Несмотря на ветреную и немного промозглую майскую погоду, они решили забраться на Замковую гору, оказавшуюся вблизи обычным огромным холмом. Отсюда открывался просто непередаваемо живописный вид на центральную часть города с красными черепичными крышами, а с другой стороны открывалась панорама с прекрасными зданиями Вильнюс-сити, нового города.

Полюбовавшись на старинную башню великого князя Гядиминоса, венчавшей собой знаменитую гору, и промерзнув на холодном ветру, вниз они решили спуститься на смешном маленьком фуникулере.

Конечно же, они не могли оставить без внимания «Акрополис», и поехали на такси за покупками. Марина купила себе бирюзового цвета свитер из роскошной кашемировой шерсти, красиво оттенявший красоту ее голубых глаз, пару юбок и комплект чудесного кружевного белья. К концу дня она еле шевелила ногами.

Остальные достопримечательности они решили оставить на завтра, а потом до обеда собраться и отправиться в обратный путь.

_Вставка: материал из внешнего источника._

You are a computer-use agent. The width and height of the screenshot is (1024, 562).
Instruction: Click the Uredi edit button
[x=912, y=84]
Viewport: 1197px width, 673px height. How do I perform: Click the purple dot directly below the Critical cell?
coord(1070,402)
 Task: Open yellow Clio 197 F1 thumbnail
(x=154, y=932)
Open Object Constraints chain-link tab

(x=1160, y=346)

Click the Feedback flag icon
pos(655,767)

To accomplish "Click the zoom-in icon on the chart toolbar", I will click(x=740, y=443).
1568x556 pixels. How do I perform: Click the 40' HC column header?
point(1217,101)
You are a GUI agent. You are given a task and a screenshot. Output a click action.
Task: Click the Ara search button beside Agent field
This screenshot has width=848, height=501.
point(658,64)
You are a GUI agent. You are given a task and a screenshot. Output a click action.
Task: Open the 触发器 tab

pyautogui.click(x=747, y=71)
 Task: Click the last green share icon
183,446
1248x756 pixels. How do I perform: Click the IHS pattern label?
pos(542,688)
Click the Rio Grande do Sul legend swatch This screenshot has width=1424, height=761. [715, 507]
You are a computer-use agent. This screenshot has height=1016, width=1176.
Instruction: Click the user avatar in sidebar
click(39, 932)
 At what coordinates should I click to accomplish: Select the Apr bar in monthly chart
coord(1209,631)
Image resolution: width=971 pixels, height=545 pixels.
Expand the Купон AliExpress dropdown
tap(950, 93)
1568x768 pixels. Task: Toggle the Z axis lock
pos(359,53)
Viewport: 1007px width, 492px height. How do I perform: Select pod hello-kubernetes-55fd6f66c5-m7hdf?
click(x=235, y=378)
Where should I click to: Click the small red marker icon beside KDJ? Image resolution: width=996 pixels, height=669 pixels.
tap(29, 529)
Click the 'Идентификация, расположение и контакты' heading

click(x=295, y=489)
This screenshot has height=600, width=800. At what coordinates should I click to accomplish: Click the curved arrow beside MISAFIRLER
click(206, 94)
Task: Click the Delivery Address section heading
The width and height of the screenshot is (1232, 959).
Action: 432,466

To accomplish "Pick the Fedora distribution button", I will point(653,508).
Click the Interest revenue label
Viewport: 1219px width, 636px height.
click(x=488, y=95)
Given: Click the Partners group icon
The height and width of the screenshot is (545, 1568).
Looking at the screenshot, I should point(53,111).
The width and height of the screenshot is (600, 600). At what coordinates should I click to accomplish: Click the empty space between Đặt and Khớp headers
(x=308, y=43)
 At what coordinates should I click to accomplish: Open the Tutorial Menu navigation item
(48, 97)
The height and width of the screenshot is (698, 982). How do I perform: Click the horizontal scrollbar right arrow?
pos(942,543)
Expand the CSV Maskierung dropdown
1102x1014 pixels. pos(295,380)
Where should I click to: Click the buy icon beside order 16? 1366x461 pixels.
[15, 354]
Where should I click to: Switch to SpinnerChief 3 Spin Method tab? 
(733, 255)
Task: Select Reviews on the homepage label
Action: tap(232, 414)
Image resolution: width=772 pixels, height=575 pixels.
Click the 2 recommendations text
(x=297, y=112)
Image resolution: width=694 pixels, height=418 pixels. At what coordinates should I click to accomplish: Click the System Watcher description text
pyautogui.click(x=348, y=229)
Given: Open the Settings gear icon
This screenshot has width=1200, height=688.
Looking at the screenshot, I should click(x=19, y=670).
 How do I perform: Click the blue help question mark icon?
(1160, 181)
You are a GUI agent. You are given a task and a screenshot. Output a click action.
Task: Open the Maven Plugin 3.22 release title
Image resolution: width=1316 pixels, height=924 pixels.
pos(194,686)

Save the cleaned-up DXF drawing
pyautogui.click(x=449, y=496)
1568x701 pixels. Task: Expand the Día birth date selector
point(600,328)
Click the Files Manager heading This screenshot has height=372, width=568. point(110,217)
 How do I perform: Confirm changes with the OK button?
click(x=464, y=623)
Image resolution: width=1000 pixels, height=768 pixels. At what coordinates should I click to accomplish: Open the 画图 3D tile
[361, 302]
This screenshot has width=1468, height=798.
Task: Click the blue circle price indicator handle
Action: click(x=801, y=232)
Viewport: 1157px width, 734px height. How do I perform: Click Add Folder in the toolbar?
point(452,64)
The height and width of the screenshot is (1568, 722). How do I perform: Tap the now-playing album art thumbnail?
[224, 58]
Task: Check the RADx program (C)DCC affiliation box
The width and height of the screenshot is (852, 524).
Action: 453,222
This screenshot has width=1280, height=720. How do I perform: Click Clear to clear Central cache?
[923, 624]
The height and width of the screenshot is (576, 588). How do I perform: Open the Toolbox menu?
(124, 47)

Взглянув вечером в огромное отельное зеркало, Марина поразилась. Щеки горели румянцем, а глаза зажглись и сверкали чудесными голубыми искорками. Где та бледная тень с неизменными синяками и кругами под глазами, вечно страдающая и плачущая? Вильнюс и поездка вдохновили ее, родили в ней надежду, что жизнь еще не закончена, возможно, и она когда-нибудь вновь сможет стать счастливой.

Ей захотелось померить новое белье. В кружевах ее тело выглядело великолепно — маленькая грудь в новом бюстгальтере заманчиво торчала, как у молоденькой девочки, а талия после процедур стала гораздо тоньше. Да она, в общем-то, совсем и не старая. Эта мысль опять заставила задуматься, а мысли побежали по кругу.

Марина тяжело вздохнула. Она понимала, что настоящая любовь, предполагающая полную духовную близость и совпадение сексуальных темпераментов, бывает в жизни только один раз. Второй такой никогда больше не будет.

Обратная дорога, как это всегда бывает, оказалась гораздо короче, чем дорога в незнакомое место.

Когда они вернулись домой, Марина первым делом подошла к портрету Виталия и рассказала ему о своей поездке. Он улыбался своей фирменной белозубой улыбкой и внимательно ее слушал. Ей показалось, что он хотел ей сказать:

— Мариночка, ты должна чаще куда-нибудь выбираться. Не сиди дома одна!

После поездки друзья долго не созванивались. Марине было совершенно нечем заняться — она опять одна слонялась по огромному дому, поливала цветы, разговаривала с кошкой Матильдой.

У Гены с Наташей появились неотложные дела, а потом они и вовсе уехали в отпуск. Конечно, они позвали Марину с собой, но она еще не чувствовала в себе достаточно сил, чтобы ехать так далеко.